Problem to work on:
Go over the data below line by line, and state how many lines contain the string "computer". Give the number only.

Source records

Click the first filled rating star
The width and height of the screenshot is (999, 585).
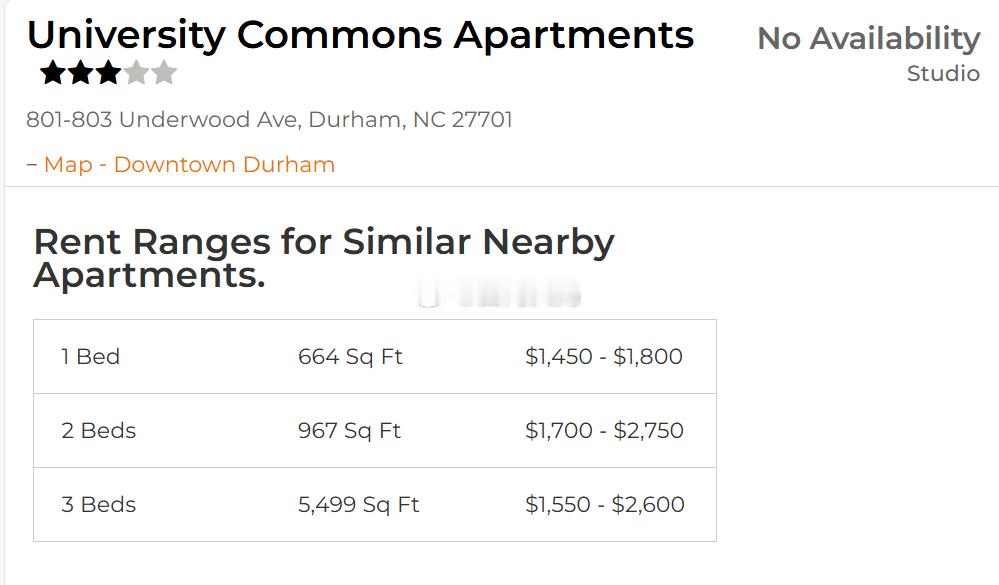pyautogui.click(x=53, y=73)
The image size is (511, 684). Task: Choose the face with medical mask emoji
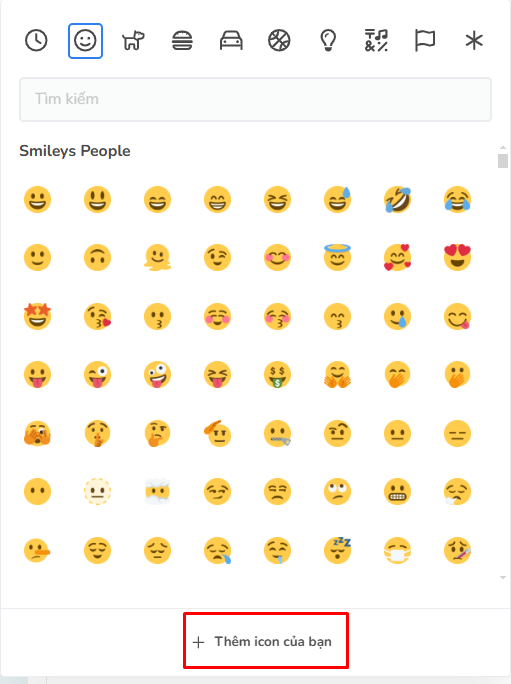tap(398, 550)
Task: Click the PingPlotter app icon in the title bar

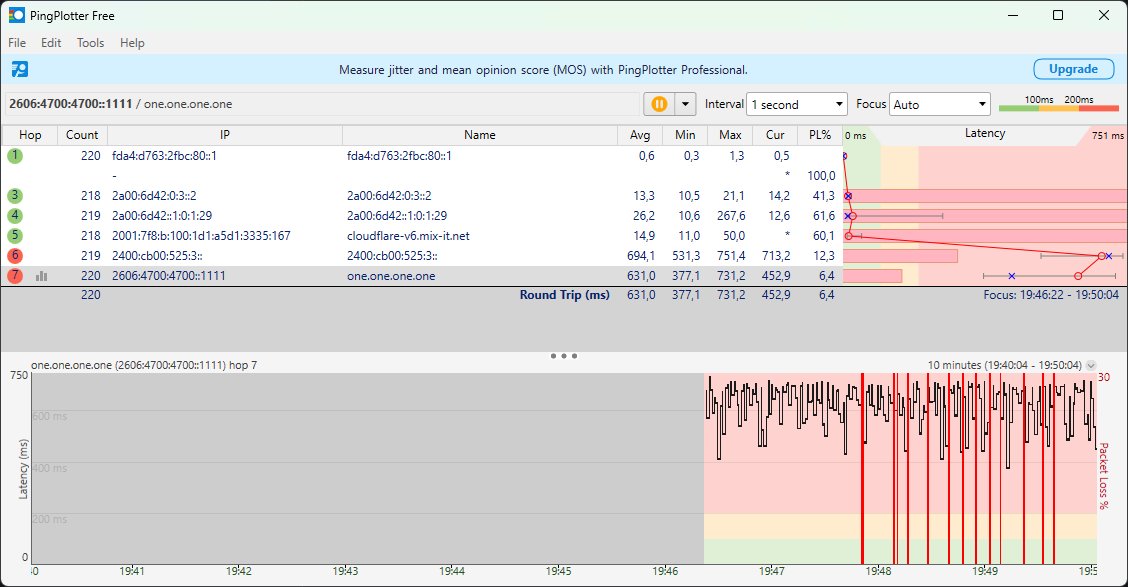Action: pos(17,15)
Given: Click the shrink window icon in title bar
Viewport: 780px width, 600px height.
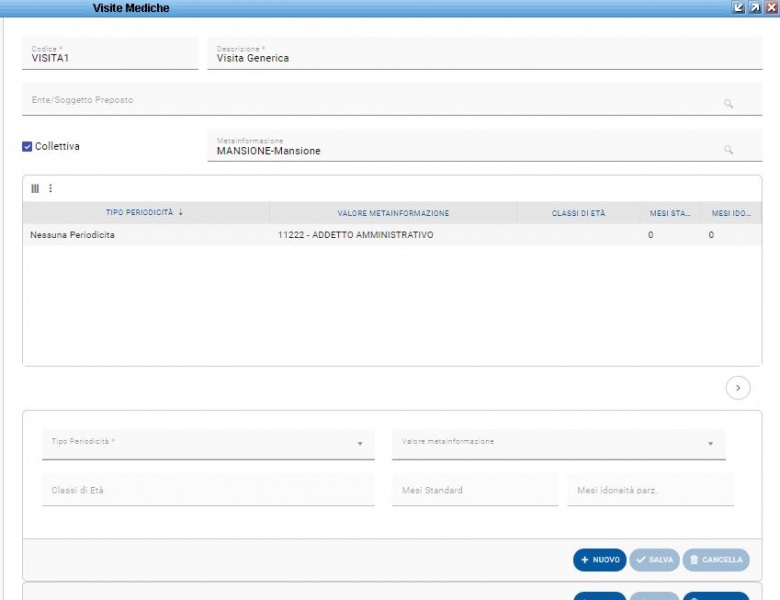Looking at the screenshot, I should (x=739, y=8).
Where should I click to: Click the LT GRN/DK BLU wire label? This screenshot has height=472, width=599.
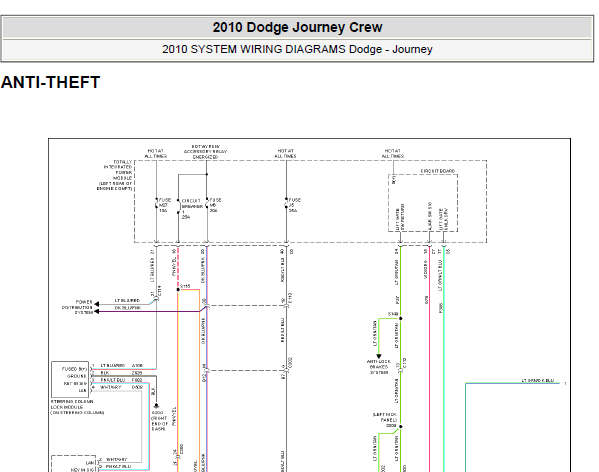[x=538, y=380]
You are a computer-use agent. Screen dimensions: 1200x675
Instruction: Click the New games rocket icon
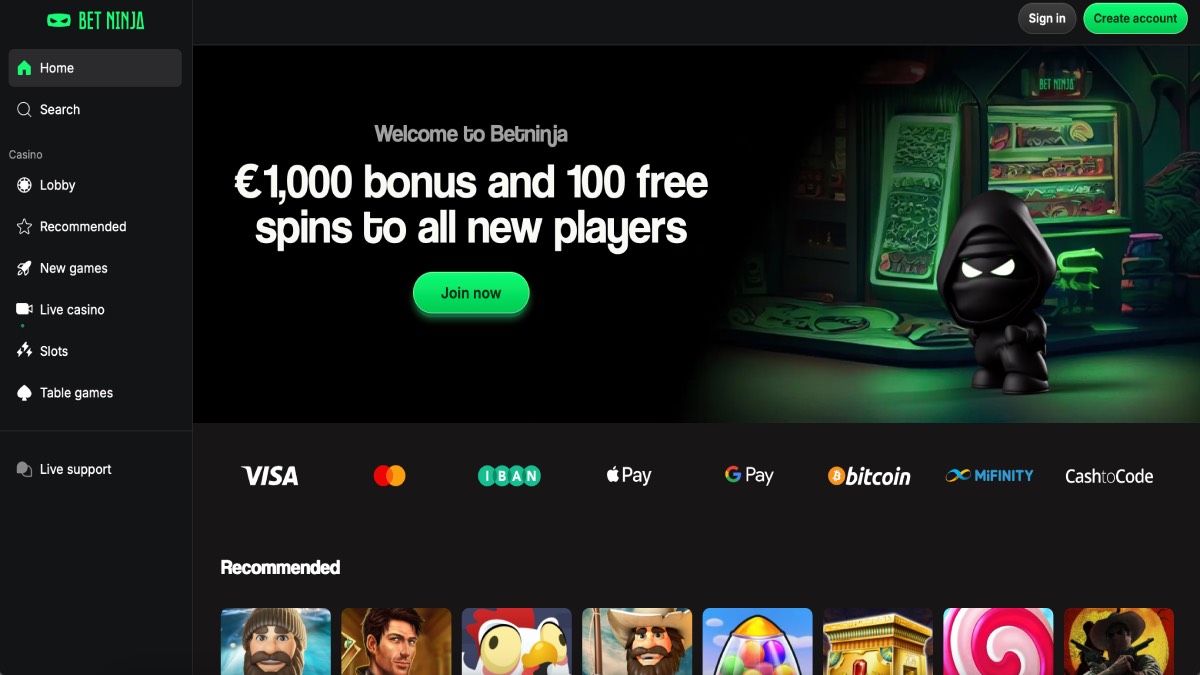click(x=24, y=268)
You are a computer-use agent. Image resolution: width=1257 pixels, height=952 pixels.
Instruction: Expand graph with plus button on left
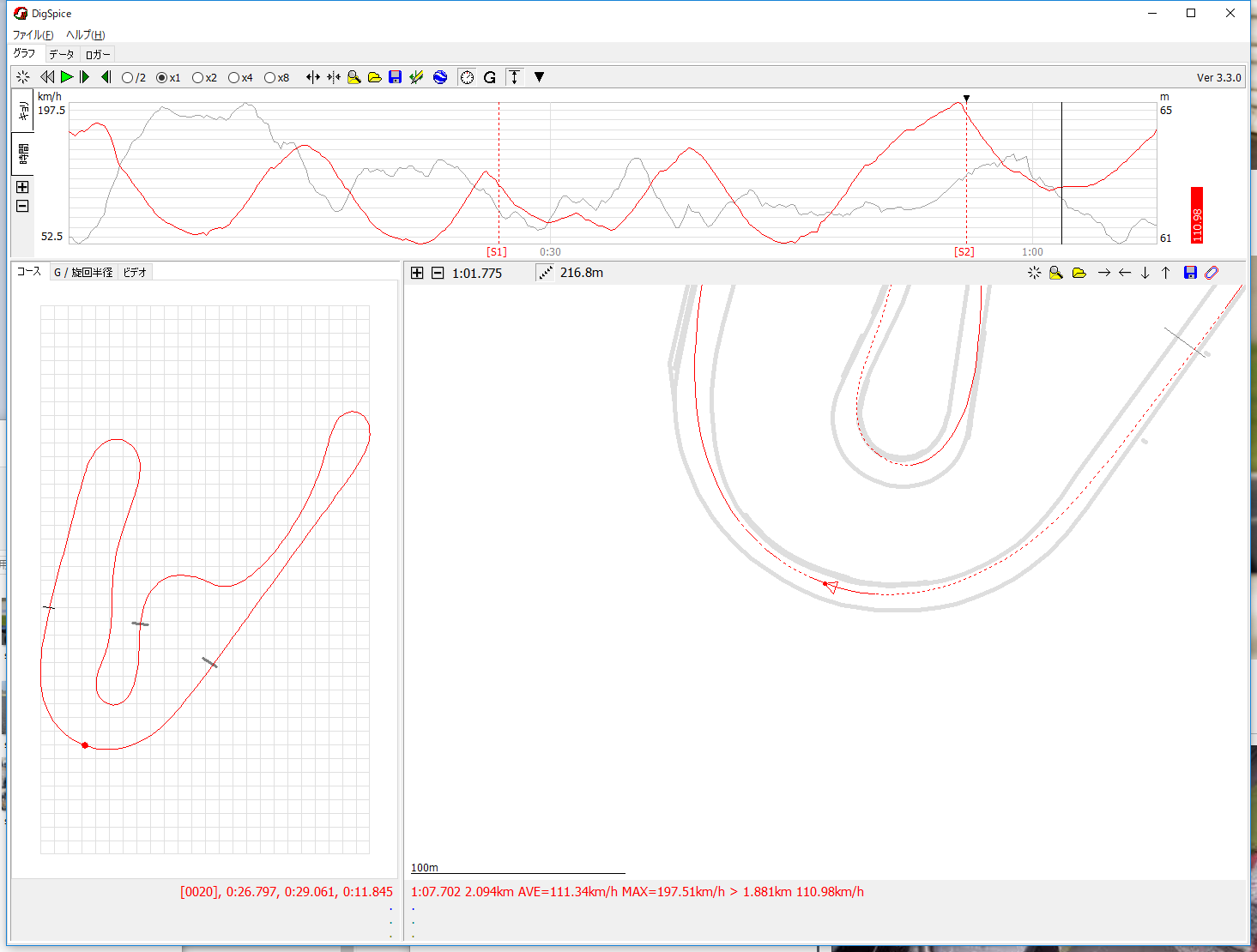(x=23, y=187)
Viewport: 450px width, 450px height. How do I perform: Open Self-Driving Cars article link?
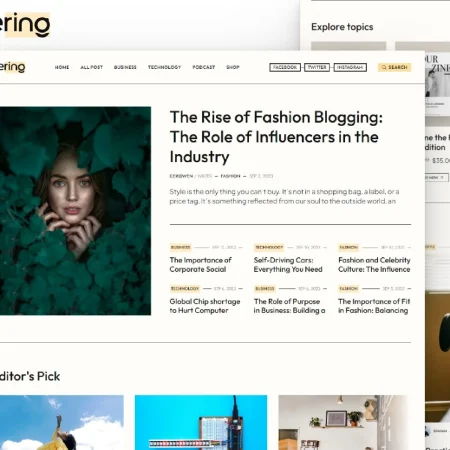[288, 265]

Task result:
2